Keep your eyes on the road. While this might be sound advice, how about your other senses? Your ears, for example, are doing tons of work while you’re driving, helping you keep track of other vehicles, calling your attention to info on your dashboard, and keeping you connected with the other people in your vehicle.
So how you drive can change if you’re going through hearing impairment. That doesn’t automatically mean you will have to stop driving because you’ve become excessively dangerous. With regards to safety, inexperience and distracted driving are much greater liabilities. Nevertheless, some specific safeguards should be taken by people with hearing loss to ensure they continue driving as safely as possible.
Establishing good driving habits can go a long way to help you drive safely even if hearing loss may be affecting your situational awareness.
How your driving may be impacted by hearing loss
Generally, driving is a vision-centered activity (at least, if it’s not a vision-centric activity, something’s wrong). Even total hearing loss probably won’t keep you from driving, but it very likely may change how you drive. After all, you use your hearing quite a bit while you’re driving. Here are some prevalent examples:
- Your hearing will usually alert you when your car has some kind of malfunction. For instance, if you run over an obstruction in the road or a rock hits your windshield.
- Your sense of hearing can help you have a better sense of other vehicles near you. For instance, you will normally be able to hear a large truck coming your way.
- Audible alerts will sound when your car is trying to alert you to something, like an unbuckled seat belt or an open door.
- Emergency vehicles can usually be heard before they can be seen.
- If another driver needs to make you aware of their presence, they will usually beep their horn. If you fail to see the light turn to green, for instance, or you start to wander into the other lane, a horn can get your attention before it becomes a problem.
By utilizing all of these audio cues, you will be developing stronger situational awareness. As your hearing loss advances, you might be missing more and more of these cues. But there are steps you can take to ensure you stay as safe as possible while driving.
Developing new safe driving habits
It’s fine if you want to keep driving even after developing hearing loss! Here are some ways you can be certain to remain safe when out on the road:
- Keep the noise inside your car to a minimum: It will be hard for your ears to isolate sounds when you’re going through hearing loss. When the wind is blowing and your passenger is speaking, it might become easy for your ears to grow overstimulated, which can cause you to become distracted and tired.
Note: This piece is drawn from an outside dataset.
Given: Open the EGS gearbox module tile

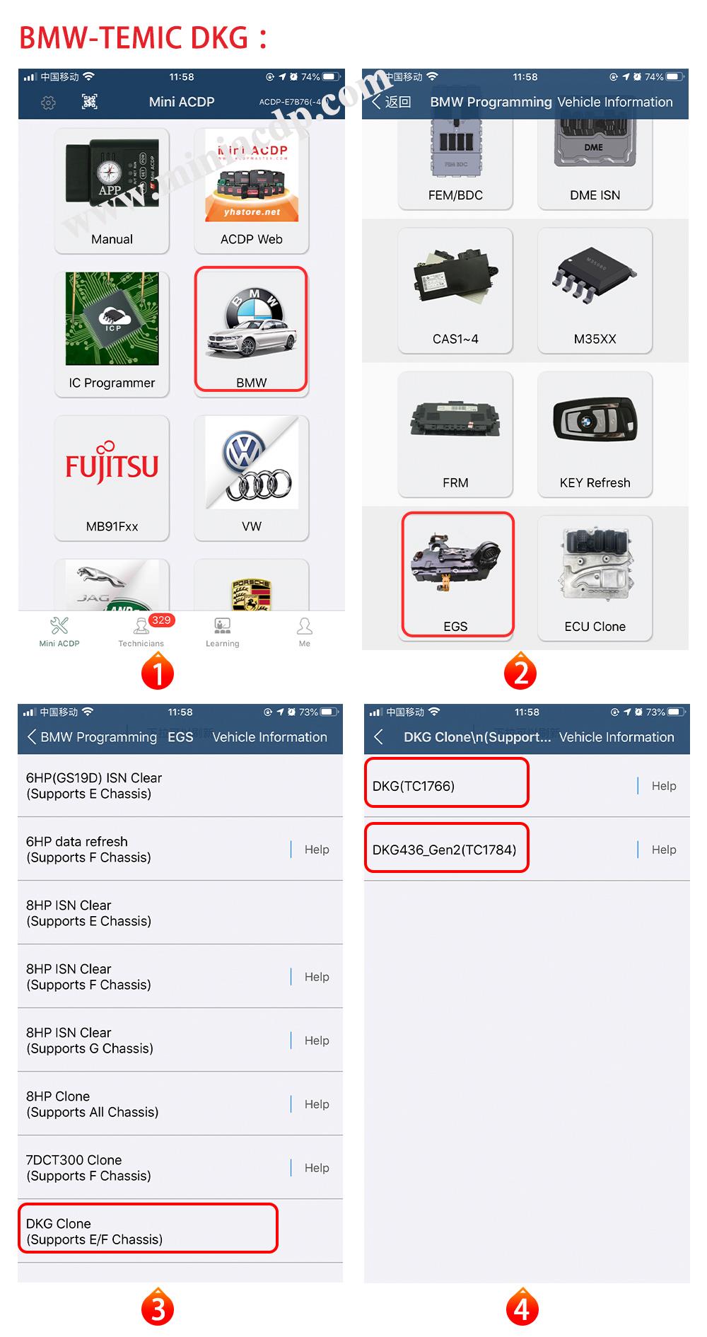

So when you’re driving, it’s a good idea to decrease the volume on your radio, keep conversation to a minimum, and roll up your windows.
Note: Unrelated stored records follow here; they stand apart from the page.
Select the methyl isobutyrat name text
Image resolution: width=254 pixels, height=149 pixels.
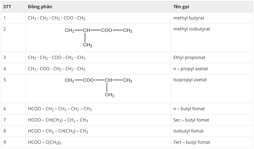click(x=192, y=29)
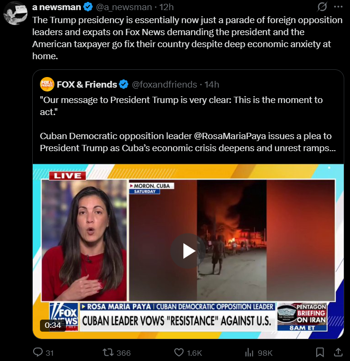The height and width of the screenshot is (361, 350).
Task: Click the Grok slashed-circle icon
Action: coord(322,7)
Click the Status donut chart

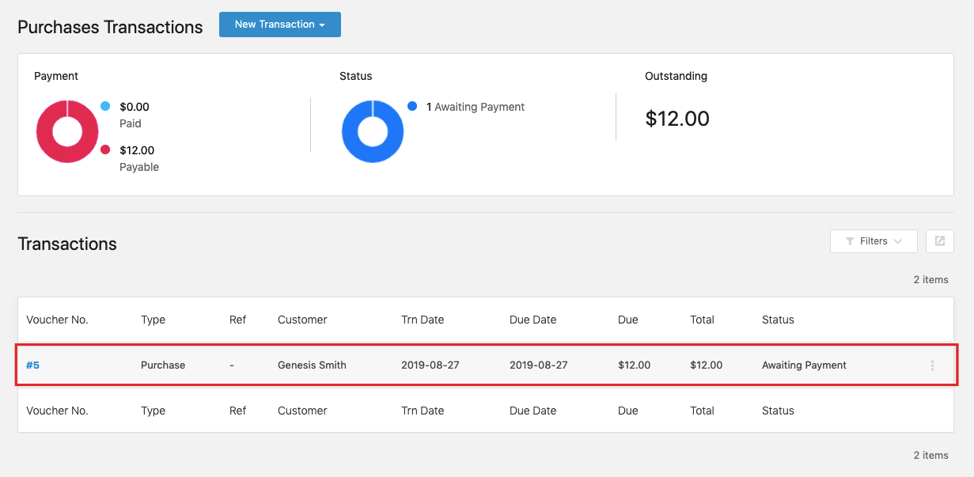pos(372,131)
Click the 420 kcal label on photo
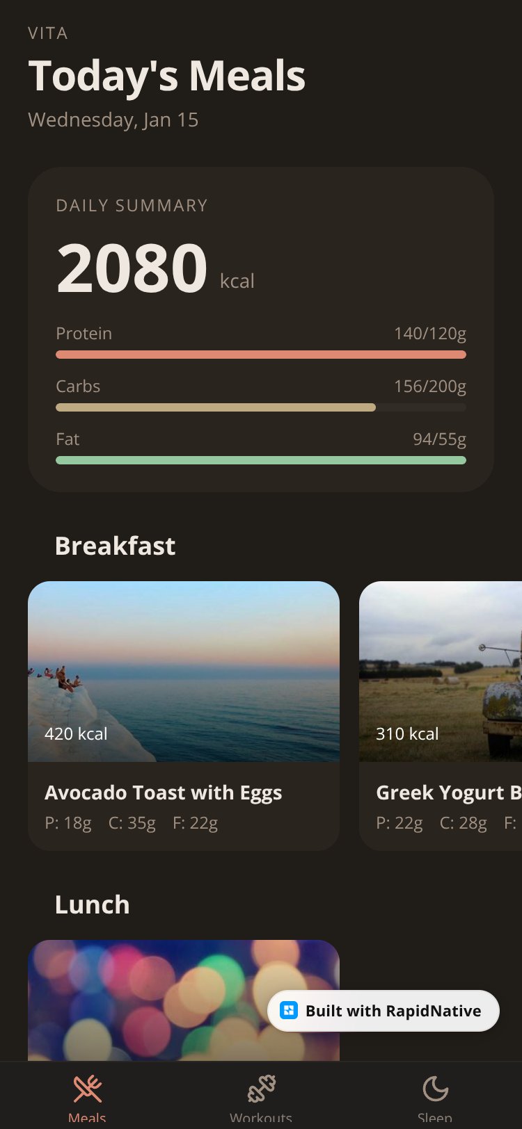This screenshot has width=522, height=1129. click(76, 734)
- Check your mirrors more often: Even with sirens blaring, you may not hear that ambulance coming up behind you. So be vigilant about checking your mirrors. And keep the possible presence of emergency vehicles in mind.
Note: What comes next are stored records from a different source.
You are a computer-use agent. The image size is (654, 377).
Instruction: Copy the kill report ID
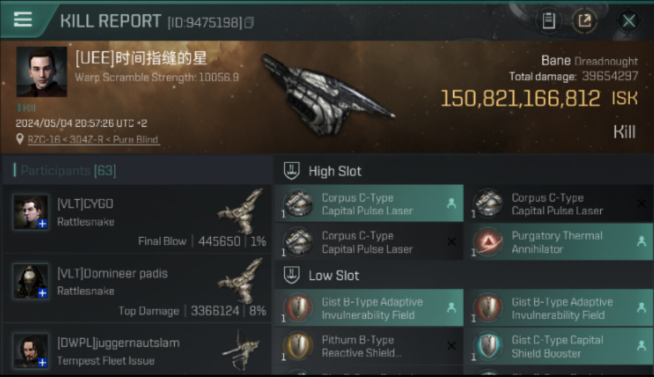249,23
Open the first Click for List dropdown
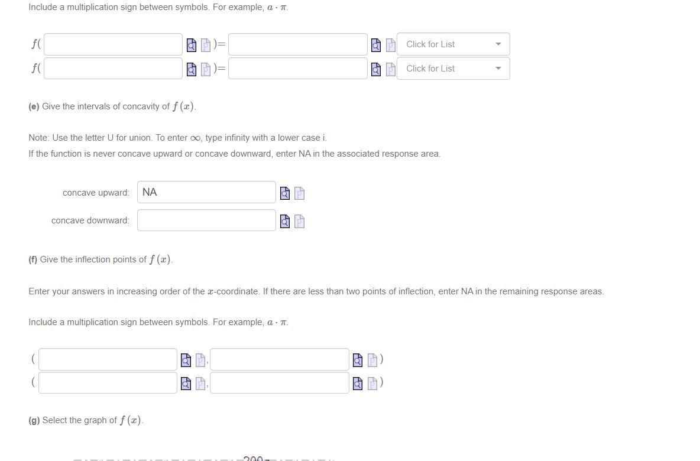This screenshot has height=461, width=700. (453, 44)
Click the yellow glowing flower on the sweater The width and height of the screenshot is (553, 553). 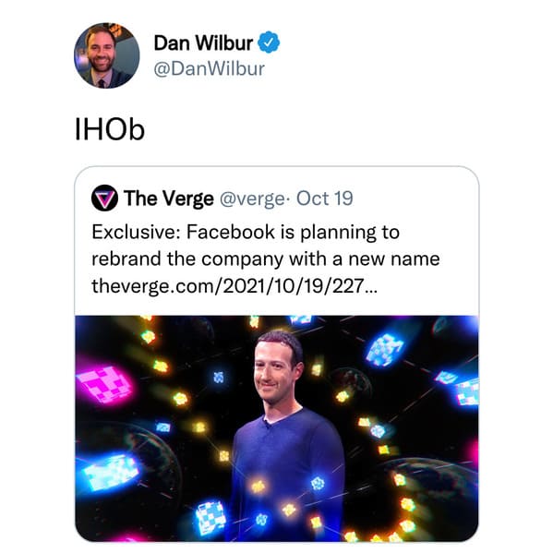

- Put your phone away: Even if your hearing is strong, this one is still good advice. One of the leading causes of distracted driving, nowadays, is cellphones. And that goes double when you try to use them when you have hearing loss. You will simply be safer when you put away your phone and it could save your life.
- Don’t neglect your instrument panel: Typically, when you need to give attention to your instrument panel, your vehicle will ding or make some other sound. So you’ll want to be sure to glance down (when it’s safe) and confirm your turn signals aren’t still blinking, or you don’t have a check engine light on.
How to keep your hearing aid driving ready
If you are dealing with hearing loss, driving is one of those instances where wearing a hearing aid can really come in handy. And there are several ways you can make sure your hearing aid is a real asset when you’re driving:
- Have us program a driving setting for you: If you intend to do a fair amount of driving, you can ask us to give you a “car” setting on your hearing aid. This setting will be calibrated for the inside space and configuration of your vehicle (where, usually, your conversation partner is to your side and not in front of you), making your drive easier and more enjoyable.
- Each time you drive, wear your hearing aid: If you don’t use it, it can’t help! So make certain you’re wearing your hearing aids every time you drive. By doing this, your brain will have an easier time getting used to the incoming sounds.
- Keep your hearing aids clean, updated, and charged: You don’t want your hearing aid batteries to quit right in the middle of a drive to the store. That can be distracting and perhaps even dangerous. So keep your batteries charged and make sure everything’s in working order.
Plenty of people with hearing loss continue to drive and hearing aids make the process easier and safer. Developing good driving habits can help ensure that your drive is pleasant and that your eyes remain safely on the road.